[BEGIN Material supplied]
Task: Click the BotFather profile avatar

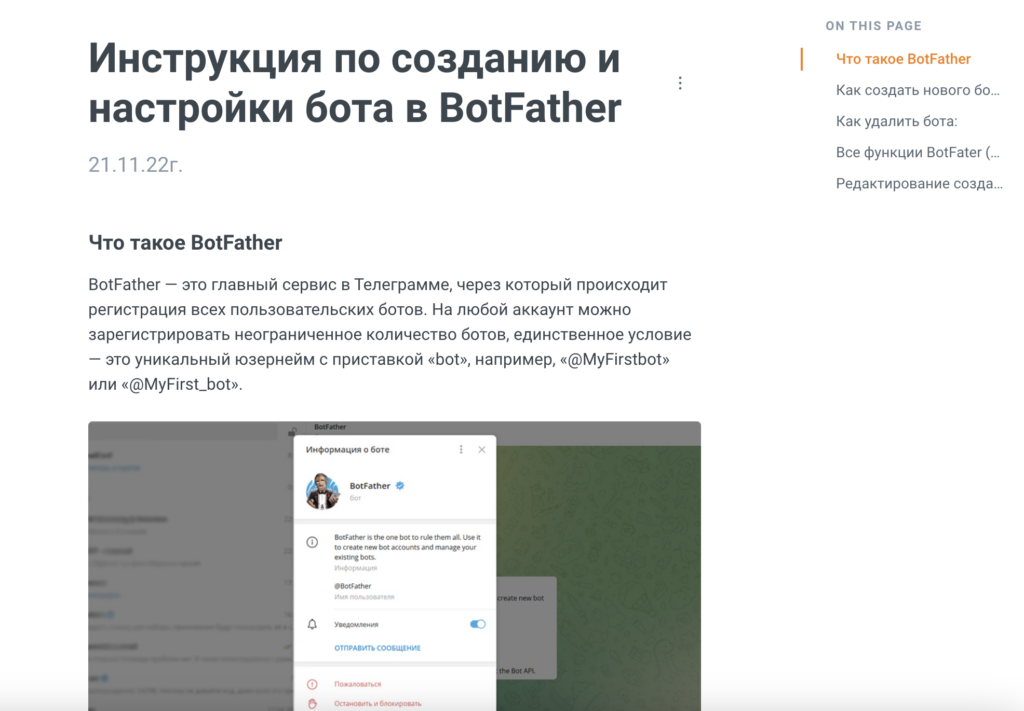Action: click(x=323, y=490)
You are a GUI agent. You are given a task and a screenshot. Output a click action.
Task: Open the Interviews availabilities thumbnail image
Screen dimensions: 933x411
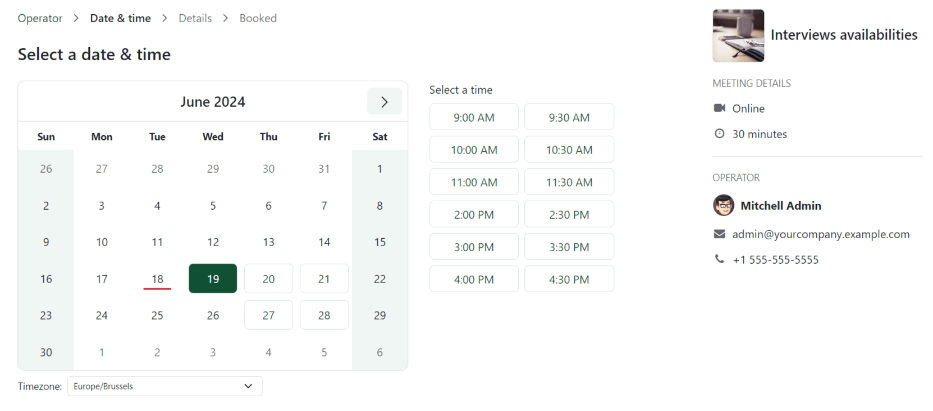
[END Material supplied]
## Task prompt
Reproduce every line of the items above word for word, omitting the pictures.

## Written solution
Task: Click the BotFather profile avatar

Action: click(x=323, y=490)
You are a GUI agent. You are given a task and a screenshot. Output a click action.
Task: Open the Interviews availabilities thumbnail image
Screen dimensions: 933x411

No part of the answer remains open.